6. Work out before heading to your job or school.
Getting your workout done in the morning gives you more energy throughout the day. It's also nice to know, at the end of a stressful day, you can just go home and relax. An added bonus? Muscle burns calories even at rest, so work out in the morning and you'll keep burning calories all day long.

7. Pack a lunch and plenty of healthy snacks.
Taking a lunch and snack of your own saves money and extra calories from eating out on a daily basis. Whether it's leftovers from dinner last night for a sandwich and an apple, it's a smarter choice. Great snacks to bring along include plain, organic popcorn, dried fruit and veggies with hummus.

8. Get your greens in the morning.
Instead of filling your travel mug with coffee for your commute, try some energizing and nutrient-rich greens. Make up a green drink or smoothie to sip on to get you moving and give your body the nutritional reinforcement it needs.

9. Take your fish oil.
Fish oil provides essential fatty acids like DHA and EPA for brain, heart and tissue health. Take it in the morning promote better focus and check one supplement off your list. Storing it in the fridge will also keep your fish oil fresh and less smelly, so take it before you leave the house.

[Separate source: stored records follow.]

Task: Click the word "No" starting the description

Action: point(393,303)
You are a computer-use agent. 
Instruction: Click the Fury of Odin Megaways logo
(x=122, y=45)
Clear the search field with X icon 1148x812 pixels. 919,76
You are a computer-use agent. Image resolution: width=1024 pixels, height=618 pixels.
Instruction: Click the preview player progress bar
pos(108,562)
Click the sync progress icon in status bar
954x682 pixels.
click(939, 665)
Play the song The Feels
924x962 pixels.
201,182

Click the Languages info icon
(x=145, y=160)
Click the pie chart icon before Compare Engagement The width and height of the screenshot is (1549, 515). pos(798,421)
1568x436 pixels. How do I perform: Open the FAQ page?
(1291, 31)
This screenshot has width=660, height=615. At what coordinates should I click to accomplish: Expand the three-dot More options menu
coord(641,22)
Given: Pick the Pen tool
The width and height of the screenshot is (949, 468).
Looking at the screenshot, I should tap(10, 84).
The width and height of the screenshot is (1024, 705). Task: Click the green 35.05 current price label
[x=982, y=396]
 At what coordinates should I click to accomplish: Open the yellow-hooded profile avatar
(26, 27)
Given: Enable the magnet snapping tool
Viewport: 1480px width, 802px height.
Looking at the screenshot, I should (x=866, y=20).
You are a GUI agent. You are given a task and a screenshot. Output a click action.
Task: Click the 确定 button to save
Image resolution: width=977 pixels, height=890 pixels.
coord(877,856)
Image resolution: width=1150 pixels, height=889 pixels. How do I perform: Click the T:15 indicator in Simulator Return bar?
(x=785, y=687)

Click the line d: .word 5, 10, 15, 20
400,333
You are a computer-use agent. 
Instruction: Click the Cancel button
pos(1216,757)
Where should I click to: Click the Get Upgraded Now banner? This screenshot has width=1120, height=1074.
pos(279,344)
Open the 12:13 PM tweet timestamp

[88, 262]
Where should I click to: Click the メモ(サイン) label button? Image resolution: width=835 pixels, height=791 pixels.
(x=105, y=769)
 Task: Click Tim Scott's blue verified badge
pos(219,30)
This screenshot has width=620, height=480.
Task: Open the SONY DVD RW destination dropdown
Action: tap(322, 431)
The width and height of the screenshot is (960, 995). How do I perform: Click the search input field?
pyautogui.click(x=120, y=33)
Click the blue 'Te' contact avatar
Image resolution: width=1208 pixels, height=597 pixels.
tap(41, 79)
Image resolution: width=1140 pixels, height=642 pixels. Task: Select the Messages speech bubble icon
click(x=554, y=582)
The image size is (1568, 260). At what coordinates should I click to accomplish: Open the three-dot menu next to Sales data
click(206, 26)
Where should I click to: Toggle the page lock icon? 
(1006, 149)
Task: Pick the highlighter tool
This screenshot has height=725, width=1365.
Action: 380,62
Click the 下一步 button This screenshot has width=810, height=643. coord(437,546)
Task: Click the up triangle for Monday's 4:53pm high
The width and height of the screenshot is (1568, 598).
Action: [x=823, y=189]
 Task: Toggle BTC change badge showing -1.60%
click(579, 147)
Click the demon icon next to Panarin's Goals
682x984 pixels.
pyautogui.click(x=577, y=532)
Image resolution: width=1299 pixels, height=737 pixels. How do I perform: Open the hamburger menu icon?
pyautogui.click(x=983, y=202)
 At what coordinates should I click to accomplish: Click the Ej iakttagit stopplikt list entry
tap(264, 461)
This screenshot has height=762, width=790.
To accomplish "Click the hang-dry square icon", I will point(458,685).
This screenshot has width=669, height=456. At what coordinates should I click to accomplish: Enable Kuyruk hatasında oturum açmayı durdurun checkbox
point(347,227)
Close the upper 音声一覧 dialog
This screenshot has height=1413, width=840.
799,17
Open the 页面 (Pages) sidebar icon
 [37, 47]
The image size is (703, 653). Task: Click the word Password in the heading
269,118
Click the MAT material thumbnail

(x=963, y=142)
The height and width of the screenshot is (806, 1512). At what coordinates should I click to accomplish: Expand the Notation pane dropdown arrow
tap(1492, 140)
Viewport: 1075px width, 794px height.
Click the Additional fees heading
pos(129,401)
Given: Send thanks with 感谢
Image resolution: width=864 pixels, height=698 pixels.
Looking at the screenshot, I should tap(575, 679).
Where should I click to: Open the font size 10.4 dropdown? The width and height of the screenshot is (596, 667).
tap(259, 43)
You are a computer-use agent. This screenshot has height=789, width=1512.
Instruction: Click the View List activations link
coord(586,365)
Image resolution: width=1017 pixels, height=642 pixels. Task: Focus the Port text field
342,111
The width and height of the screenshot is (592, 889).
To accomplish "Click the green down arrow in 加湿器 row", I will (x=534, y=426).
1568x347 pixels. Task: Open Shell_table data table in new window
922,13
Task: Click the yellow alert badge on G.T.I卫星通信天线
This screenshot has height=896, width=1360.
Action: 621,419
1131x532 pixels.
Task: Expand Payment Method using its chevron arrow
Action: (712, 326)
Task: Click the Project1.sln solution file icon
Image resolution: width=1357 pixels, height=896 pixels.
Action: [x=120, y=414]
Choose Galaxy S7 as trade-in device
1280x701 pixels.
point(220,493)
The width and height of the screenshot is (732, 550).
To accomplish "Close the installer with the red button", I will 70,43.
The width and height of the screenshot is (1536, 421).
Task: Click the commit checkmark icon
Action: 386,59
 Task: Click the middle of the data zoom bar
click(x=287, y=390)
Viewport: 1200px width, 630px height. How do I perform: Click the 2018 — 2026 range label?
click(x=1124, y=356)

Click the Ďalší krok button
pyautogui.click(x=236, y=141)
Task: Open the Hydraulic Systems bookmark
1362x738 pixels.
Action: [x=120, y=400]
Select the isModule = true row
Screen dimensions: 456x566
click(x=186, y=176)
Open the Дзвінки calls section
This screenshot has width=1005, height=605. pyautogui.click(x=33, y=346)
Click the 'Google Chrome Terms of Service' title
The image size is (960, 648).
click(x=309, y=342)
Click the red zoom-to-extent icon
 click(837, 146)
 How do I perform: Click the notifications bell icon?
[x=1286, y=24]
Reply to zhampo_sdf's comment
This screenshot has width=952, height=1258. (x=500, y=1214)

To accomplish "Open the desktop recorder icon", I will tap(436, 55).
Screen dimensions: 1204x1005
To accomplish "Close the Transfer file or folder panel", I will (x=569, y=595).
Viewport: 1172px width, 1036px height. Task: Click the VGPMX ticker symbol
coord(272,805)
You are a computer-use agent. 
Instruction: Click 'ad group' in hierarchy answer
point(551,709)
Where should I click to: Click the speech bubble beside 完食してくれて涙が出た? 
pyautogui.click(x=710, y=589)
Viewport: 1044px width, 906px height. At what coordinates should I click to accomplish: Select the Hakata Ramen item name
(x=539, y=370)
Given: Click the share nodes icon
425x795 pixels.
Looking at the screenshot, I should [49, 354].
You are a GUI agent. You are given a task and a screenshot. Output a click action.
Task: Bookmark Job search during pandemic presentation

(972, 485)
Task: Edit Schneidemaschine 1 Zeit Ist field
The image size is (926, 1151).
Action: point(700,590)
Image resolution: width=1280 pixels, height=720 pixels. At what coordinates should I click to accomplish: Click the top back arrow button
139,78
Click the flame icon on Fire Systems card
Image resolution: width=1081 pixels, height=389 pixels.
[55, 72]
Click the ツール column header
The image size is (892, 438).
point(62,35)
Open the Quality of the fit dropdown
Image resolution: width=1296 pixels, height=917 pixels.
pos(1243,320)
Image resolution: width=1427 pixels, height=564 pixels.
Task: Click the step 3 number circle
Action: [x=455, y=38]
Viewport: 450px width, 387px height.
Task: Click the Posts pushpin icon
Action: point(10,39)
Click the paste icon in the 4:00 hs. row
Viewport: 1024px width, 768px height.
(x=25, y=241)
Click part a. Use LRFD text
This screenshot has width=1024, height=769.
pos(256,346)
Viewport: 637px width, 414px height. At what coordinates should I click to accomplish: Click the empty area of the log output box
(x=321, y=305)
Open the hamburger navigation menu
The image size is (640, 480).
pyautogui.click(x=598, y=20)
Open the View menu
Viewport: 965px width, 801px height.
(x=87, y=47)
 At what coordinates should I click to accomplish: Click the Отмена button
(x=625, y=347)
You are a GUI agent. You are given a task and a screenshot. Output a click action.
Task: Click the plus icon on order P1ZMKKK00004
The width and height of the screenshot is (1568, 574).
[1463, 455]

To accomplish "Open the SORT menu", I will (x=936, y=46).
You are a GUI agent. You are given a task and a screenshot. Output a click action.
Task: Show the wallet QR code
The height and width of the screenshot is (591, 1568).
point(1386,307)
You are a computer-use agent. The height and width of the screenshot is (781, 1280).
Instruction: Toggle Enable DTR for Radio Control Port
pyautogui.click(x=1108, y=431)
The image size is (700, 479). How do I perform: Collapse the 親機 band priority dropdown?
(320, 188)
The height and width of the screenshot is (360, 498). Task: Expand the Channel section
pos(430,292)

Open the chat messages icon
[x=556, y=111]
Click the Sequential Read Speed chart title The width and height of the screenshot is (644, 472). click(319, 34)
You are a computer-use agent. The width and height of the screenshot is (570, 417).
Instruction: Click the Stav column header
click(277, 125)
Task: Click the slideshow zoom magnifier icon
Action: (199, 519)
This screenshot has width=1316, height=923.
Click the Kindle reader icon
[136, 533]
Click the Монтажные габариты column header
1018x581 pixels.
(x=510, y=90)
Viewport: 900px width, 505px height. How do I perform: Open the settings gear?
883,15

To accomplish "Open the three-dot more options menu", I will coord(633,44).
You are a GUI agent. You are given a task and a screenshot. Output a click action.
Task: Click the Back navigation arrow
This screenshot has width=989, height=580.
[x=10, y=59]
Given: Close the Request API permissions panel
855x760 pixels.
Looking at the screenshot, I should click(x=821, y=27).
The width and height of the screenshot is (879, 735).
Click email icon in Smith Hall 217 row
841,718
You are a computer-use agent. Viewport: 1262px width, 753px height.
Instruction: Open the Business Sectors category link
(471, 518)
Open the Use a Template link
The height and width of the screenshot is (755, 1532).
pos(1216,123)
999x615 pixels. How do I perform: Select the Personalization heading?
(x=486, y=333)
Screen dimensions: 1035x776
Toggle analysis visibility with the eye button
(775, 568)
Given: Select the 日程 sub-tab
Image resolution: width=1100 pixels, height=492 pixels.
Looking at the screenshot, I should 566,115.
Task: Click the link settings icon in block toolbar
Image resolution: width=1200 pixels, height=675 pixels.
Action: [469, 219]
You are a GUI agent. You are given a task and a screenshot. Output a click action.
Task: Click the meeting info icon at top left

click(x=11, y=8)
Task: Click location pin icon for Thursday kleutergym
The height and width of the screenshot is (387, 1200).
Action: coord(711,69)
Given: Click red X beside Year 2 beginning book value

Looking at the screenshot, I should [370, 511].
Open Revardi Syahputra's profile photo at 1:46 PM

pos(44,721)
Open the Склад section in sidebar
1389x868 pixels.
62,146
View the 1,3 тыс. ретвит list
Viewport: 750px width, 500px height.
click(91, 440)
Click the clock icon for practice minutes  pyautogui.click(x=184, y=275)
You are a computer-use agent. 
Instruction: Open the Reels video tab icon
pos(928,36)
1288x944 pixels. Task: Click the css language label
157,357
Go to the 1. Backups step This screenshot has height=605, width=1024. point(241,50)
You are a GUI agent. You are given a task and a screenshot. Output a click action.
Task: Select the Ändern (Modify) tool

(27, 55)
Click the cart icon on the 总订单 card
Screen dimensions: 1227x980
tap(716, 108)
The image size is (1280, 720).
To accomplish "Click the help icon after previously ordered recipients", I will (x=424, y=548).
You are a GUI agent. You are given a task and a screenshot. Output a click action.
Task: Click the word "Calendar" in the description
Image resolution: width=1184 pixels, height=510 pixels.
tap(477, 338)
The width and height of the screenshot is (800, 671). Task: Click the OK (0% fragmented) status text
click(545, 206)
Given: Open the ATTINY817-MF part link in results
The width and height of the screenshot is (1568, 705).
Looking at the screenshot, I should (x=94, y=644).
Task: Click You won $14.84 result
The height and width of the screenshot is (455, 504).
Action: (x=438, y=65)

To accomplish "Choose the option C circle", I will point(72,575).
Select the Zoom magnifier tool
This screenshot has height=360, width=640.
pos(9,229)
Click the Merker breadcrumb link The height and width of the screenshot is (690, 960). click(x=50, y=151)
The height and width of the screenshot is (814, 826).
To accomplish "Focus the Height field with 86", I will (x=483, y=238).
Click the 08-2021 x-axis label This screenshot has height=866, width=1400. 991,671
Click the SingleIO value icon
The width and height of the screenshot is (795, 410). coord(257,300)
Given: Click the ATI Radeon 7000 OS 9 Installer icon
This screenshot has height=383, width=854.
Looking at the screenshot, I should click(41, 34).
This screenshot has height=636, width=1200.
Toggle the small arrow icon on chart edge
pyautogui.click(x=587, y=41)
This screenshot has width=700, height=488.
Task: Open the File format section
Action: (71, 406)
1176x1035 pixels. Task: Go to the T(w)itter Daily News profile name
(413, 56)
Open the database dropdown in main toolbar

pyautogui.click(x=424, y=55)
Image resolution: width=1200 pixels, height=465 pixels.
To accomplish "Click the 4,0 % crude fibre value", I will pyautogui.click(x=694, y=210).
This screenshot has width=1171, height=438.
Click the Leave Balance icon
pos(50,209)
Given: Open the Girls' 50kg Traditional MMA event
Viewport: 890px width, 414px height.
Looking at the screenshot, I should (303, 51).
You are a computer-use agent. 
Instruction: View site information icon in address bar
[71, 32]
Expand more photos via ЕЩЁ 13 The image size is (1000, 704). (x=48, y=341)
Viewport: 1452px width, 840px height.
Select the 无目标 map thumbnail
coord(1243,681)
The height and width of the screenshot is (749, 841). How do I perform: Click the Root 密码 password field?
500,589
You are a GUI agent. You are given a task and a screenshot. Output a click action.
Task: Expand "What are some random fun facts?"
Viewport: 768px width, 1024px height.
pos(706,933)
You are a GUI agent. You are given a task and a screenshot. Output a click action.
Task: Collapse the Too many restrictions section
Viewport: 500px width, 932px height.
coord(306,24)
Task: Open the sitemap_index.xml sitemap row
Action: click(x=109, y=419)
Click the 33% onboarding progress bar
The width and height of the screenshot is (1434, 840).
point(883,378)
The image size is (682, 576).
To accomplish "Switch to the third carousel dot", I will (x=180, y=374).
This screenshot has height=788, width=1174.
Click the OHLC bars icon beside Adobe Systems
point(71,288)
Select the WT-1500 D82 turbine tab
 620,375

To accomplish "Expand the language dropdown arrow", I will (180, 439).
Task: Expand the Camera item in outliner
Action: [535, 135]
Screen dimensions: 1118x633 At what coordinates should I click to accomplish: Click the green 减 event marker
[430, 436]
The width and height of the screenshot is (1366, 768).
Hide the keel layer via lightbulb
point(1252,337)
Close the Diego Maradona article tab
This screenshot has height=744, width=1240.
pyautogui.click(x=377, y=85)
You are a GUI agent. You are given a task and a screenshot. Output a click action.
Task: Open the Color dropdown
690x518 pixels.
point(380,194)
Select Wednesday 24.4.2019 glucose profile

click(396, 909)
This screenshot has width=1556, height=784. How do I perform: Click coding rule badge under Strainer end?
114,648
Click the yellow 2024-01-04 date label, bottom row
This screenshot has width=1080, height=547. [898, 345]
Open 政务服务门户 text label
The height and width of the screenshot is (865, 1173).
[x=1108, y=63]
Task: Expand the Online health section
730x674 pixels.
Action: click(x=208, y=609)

10. Try some yerba mate tea.
If you're in need of the boost caffeine gives you in the morning, but want to try something new, try some yerba mate tea. This delicious tea is naturally energizing to get you out the door awake and alert.

11. Train your brain.
You should work out your entire body in the morning. One commonly recommended tip is to eat your breakfast or brush your teeth with your non-dominant hand. You could also try a crossword or other puzzle while eating.

12. Prep for the evening.
Take out something to thaw in the fridge or leave a basket of laundry by the washing machine. The goal when you get home is to unwind, eat something healthy and then get to bed at a decent time, so do what you can to make it easier on yourself.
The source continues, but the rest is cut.